U.K. Pound Rises Against Dollar as Factory Index Climbs to Six-Month High
The pound strengthened for the first time in three days against the dollar after an index of U.K. factory orders rose to a six-month high in February.
Sterling fell to a 10-week low against the euro after Bank of England policy maker David Miles said he voted to add 75 billion pounds ($118 billion) to the central bank’s stimulus plan this month because the U.K. economy is in a “precarious situation.” Economists estimate a report tomorrow will confirm Britain’s economy contracted in the fourth quarter.
“The manufacturing data was better than expected, it underlines that the sector isn’t doing that badly,” said Simon Smith, chief economist at foreign-exchange broker FXPro Group Ltd. in London. “For the moment we are still negative on the pound.
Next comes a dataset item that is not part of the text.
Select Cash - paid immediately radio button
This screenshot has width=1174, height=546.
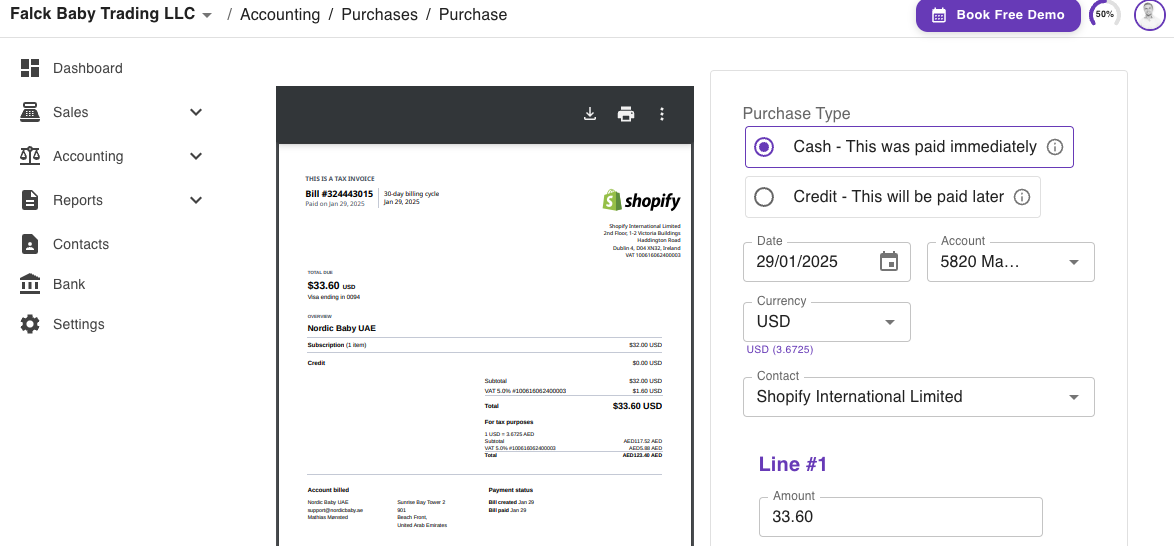click(x=764, y=147)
We are still in that territory of wondering whether we will see negative growth in the first quarter of this year.”
Sterling advanced 0.2 percent to $1.5696 at 5:08 p.m. London time, trimming yesterday’s 0.7 percent decline. The currency dropped 0.3 percent to 84.78 pence per euro, after depreciating to 84.89 pence, the weakest since Dec. 12.
The factory orders gauge climbed to minus 3 from minus 16 in January, the Confederation of British Industry said in a report. That’s the strongest since August. A measure of export orders jumped to minus 2 from minus 26.
Pound Weakness
The pound has fallen 2.1 percent against the euro this week as Greece won 130 billion euros ($173 billion) in aid, fueling optimism policy makers are containing the sovereign debt crisis.
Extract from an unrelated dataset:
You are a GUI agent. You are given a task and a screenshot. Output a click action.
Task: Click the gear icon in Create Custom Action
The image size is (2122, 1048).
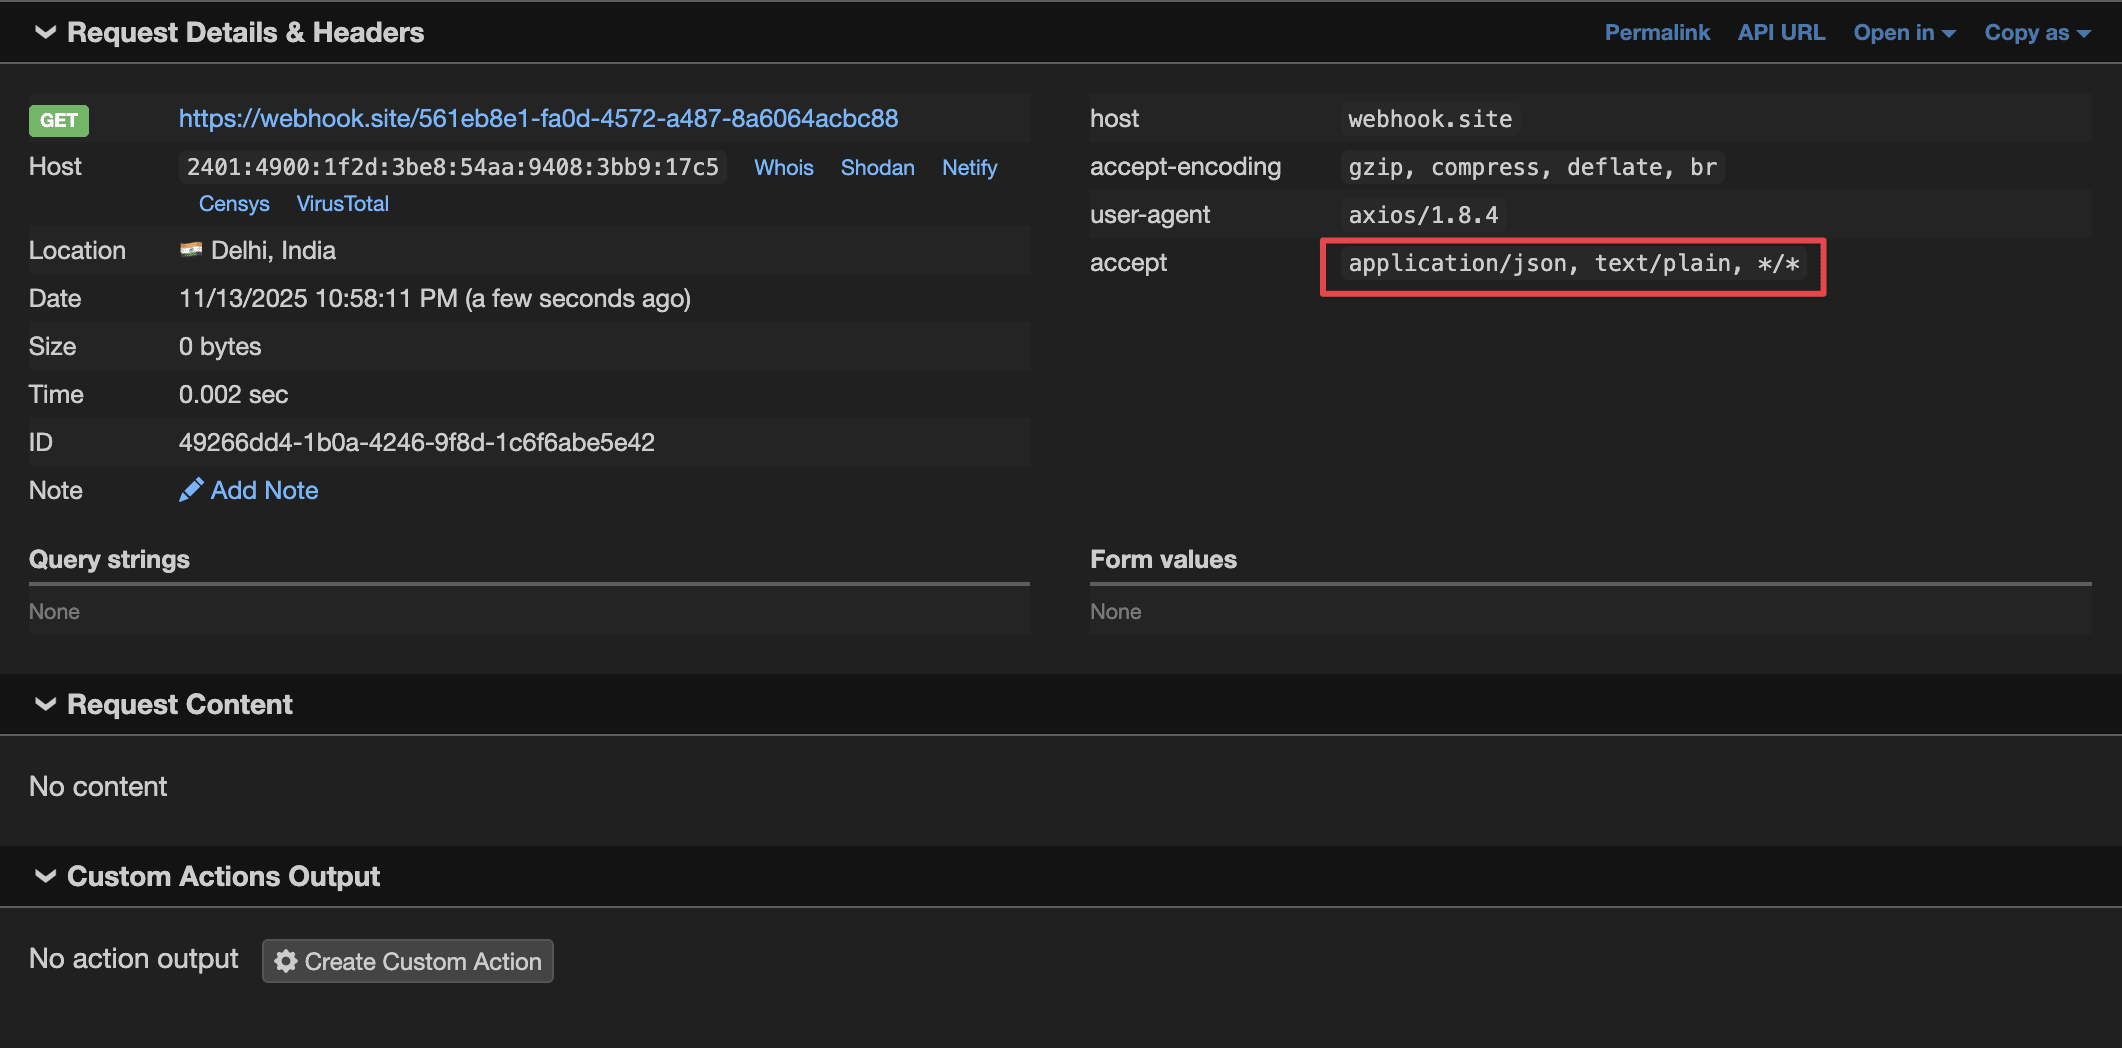tap(286, 961)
Sterling weakened yesterday after minutes of this month’s Bank of England meeting showed two policy makers voted for a larger increase in asset purchases than the amount agreed upon. Policy maker Adam Posen joined Miles in wanting a 75 billion- pound boost in quantitative easing, instead of the 50 billion pounds supported by the other seven policy makers.
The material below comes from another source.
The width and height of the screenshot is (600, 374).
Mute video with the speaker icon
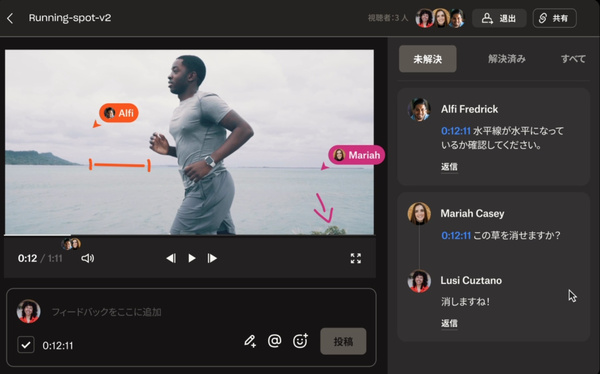88,258
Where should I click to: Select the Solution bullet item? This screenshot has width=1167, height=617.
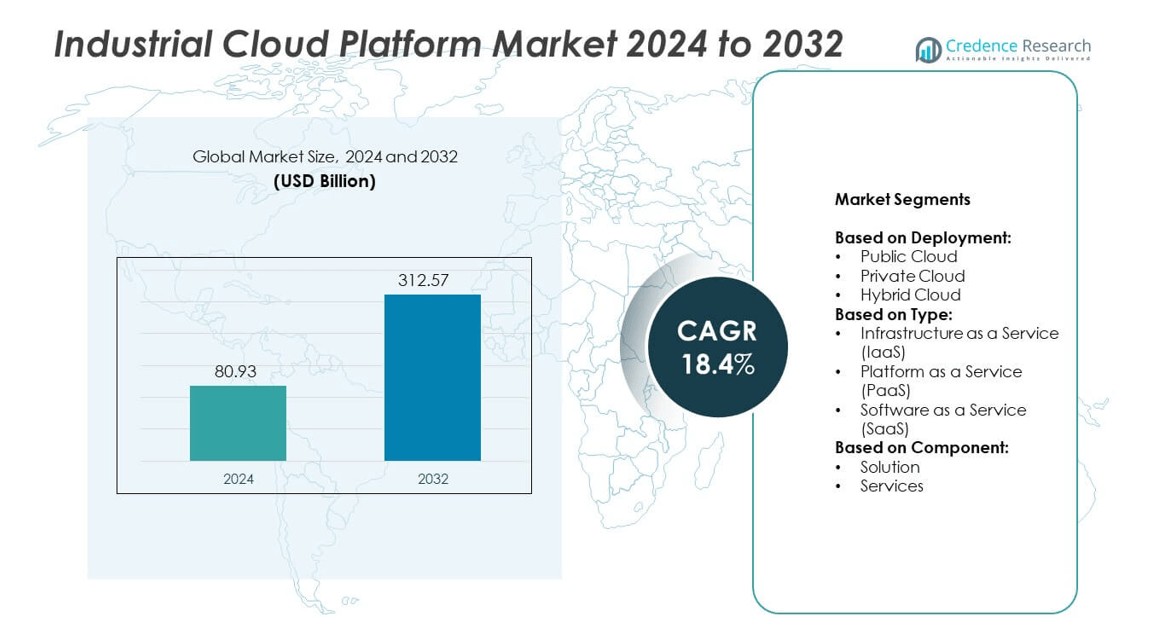pos(889,467)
“There hasn’t really been much of a recovery from what was one of the deepest recessions in the history of this country,” Miles told CNBC in a television interview, which was also published on its website today.
The pound has dropped 1.2 percent in the past week according to Bloomberg Correlation-Weighted Indexes, which track 10 developed-nation currencies. That extends its one-year loss to 4.7 percent, the indexes show.
The U.K. economy shrank 0.2 percent in the fourth quarter, according to the median estimate of economists in a Bloomberg News survey before the government releases the data tomorrow. That would confirm the initial numbers released on Jan. 25.
The 10-year gilt yield was little changed at 2.1 percent. The 3.75 percent bond due September 2021 traded at 114.2. Two- year yields were also little changed, at 0.39 percent.
Gilts have handed investors a 1.5 percent loss this year, after returning almost 17 percent in 2011, according to indexes compiled by Bloomberg and the European Federation of Financial Analysts Societies. German debt slipped 0.2 percent, and U.S. Treasuries fell 0.5 percent, the indexes show.